──────── Records for the task ────────

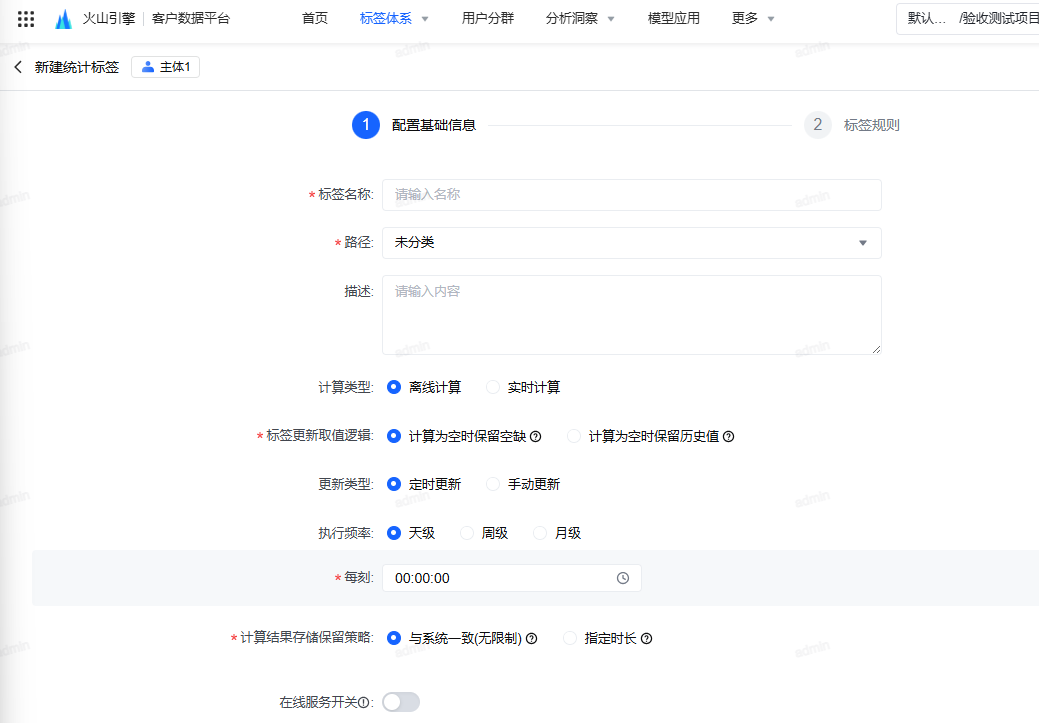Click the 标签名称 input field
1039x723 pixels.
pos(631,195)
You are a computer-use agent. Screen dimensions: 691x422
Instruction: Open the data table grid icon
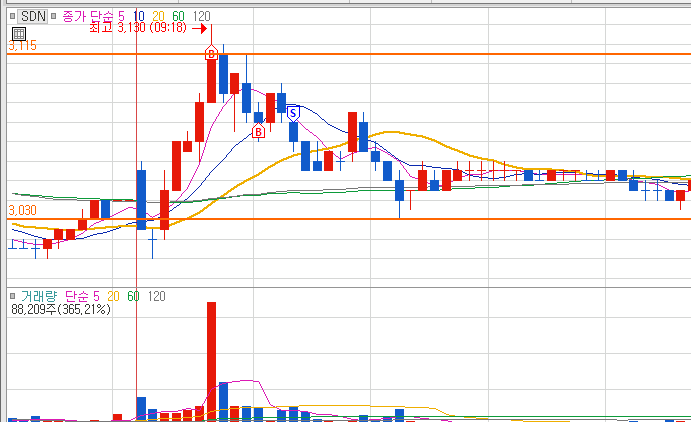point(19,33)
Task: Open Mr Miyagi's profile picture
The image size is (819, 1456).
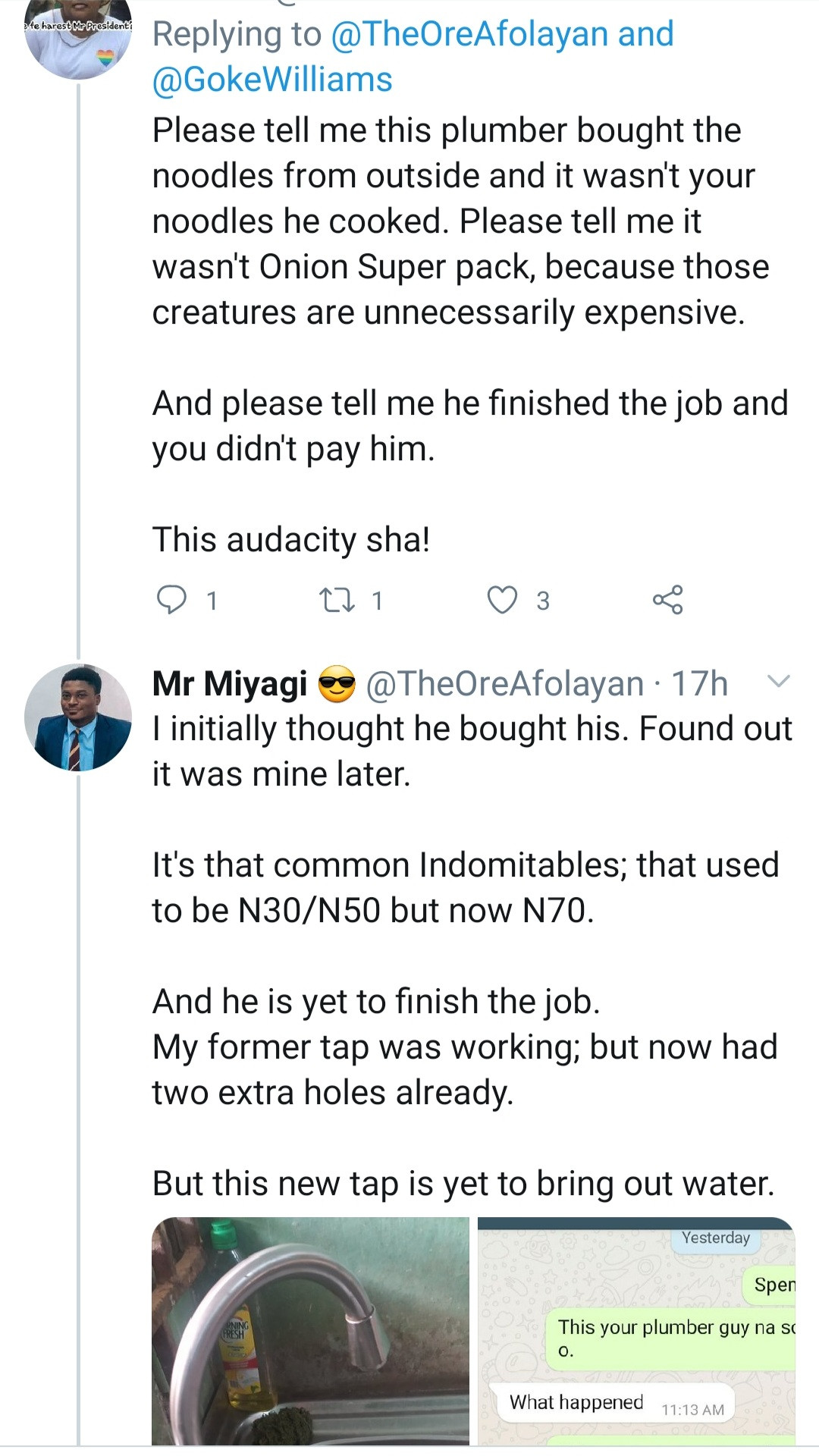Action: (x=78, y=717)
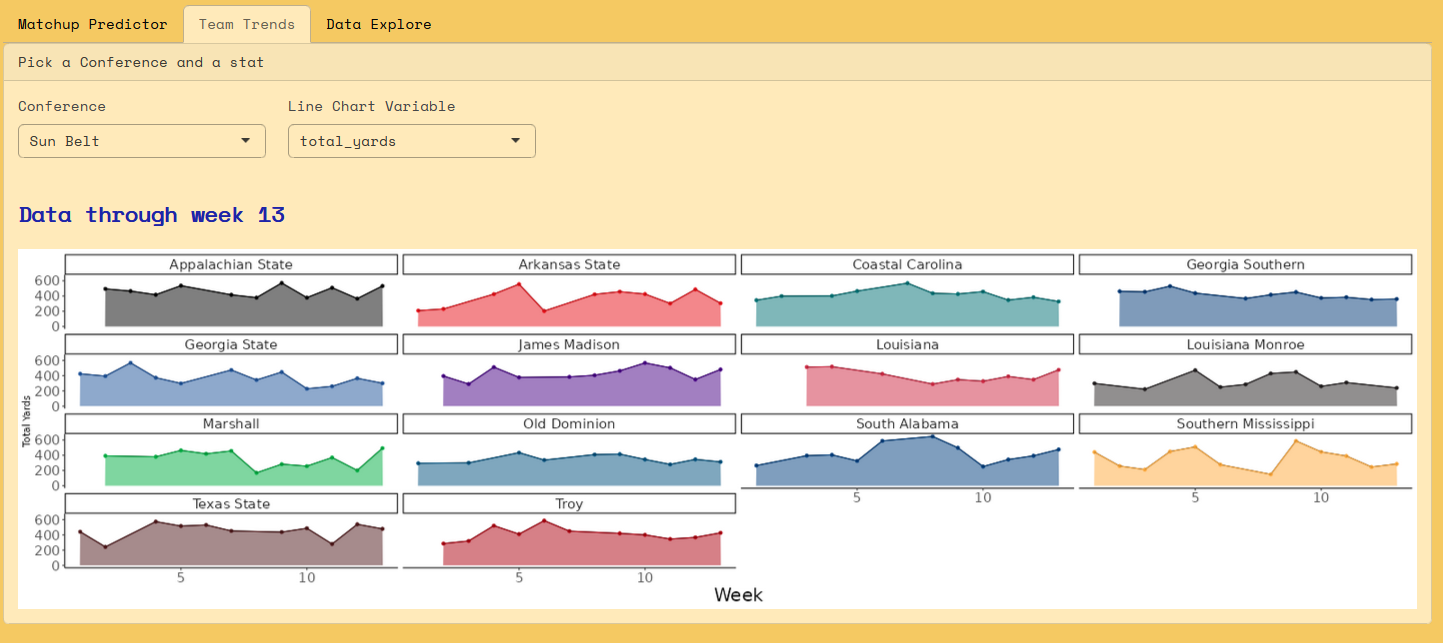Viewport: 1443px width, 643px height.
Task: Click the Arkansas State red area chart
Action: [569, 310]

────────

■ Exercise prompt: With pictures left out, repeat exactly the lines from the line bearing "You are a computer-use" through the final line of the records above.

■ Result of this task:
You are a computer-use agent. Screen dimensions: 691x422
Instruction: Open the data table grid icon
point(19,33)
Task: Open Mr Miyagi's profile picture
The image size is (819, 1456).
Action: (x=78, y=717)
Viewport: 1443px width, 643px height.
Task: Click the Arkansas State red area chart
Action: [569, 310]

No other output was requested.